Simple Common Lisp Programs

Laboratory Exercise 3


Artificial Intelligence Laboratory

[ Goals | Background | Pre-Lab | In-Lab | Post-Lab | More Info ]

Goals for the Laboratory Exercise

The goal of this lab is to give you more practice working with Common Lisp. You will read some more challenging Lisp functions. You will also write some simple functions of your own.


Learning to write AI programs introduces you to different techniques of programming, most of which can be used even when not writing AI programs. One such programming pattern is Speak the Problem's Language.

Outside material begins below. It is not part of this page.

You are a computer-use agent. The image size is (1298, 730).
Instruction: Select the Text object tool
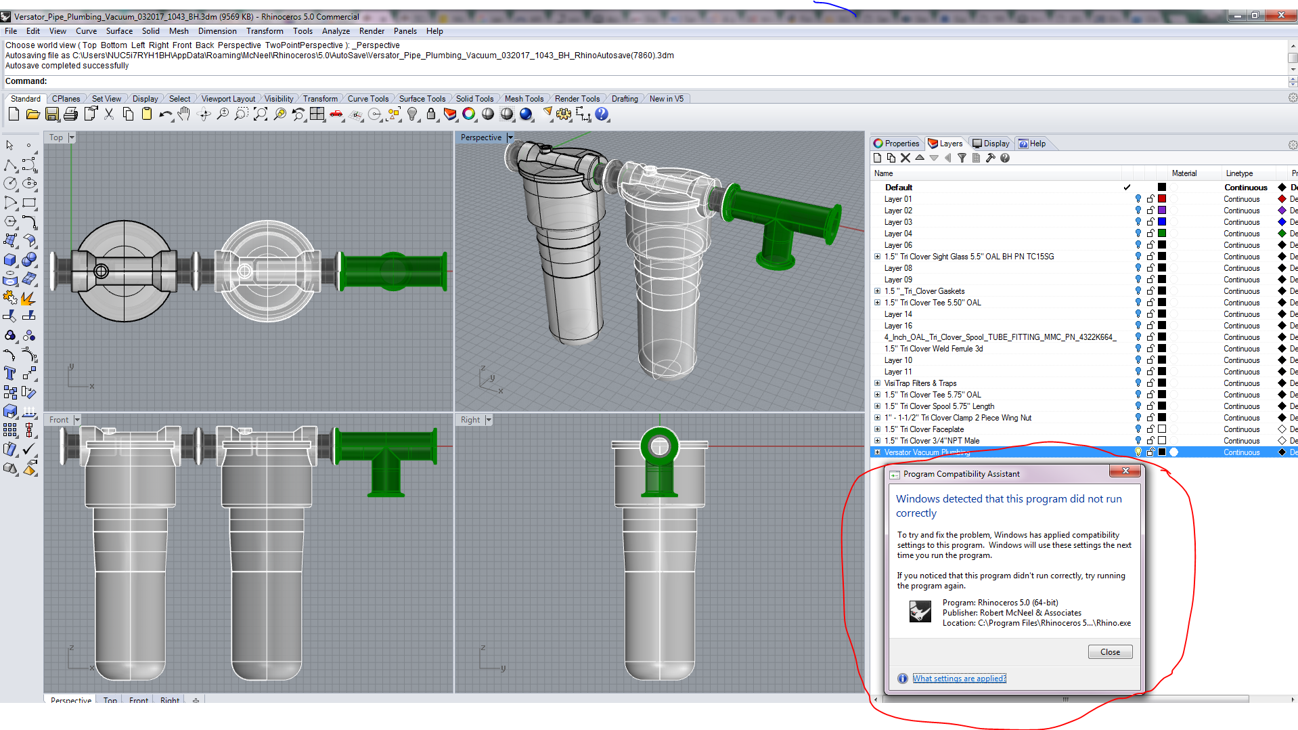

Speak the Problem's Language

You are writing a program to model behavior in a complex domain. Many different problems can be solved in the domain, but you are faced with one problem in particular.

How do you construct your model?

Often, the simplest approach is to map the problem directly onto constructs in your programming language. Consider the problem of generating random English sentences. You could take the language grammar and create a Common Lisp function for each arm that generates that part of the grammar.

You are likely to encounter a number of problems when you use this approach:

These problems arise because your solution is written not in terms of the problem domain but in terms of programming language primitives.

Therefore, use the most natural notation possible to describe and solve your problem. Then write an interpreter to operate over that notation.

This solution requires more work, since you now have two distinct steps before you reach working code. But the result is programs that are more flexible, easier to modify and extend, and easier to apply to new problems.

For small problems, the extra effort will seem unfruitful. However, ask yourself: are you always certain that the problem or set of applications will remain small over time? I usually am not.

The idea behind this pattern "is to work with the problem as much as possible on its own terms and to minimize the part of the solution that is written directly" in your programming language. [Peter Norvig, Paradigms of Artificial Intelligence Programming, Page 42].

If your language grammar is specified inductively, consider using Structural Recursion to implement your interpreter. This pattern documents several useful techniques for writing recursive procedures based on the data structure they process.

Pre-Lab Activities

Prior to doing the in-lab activity, be sure that you have done the following:

  1. Read Chapter 6 in Graham. Play with some of his functions, using his examples and some of your own.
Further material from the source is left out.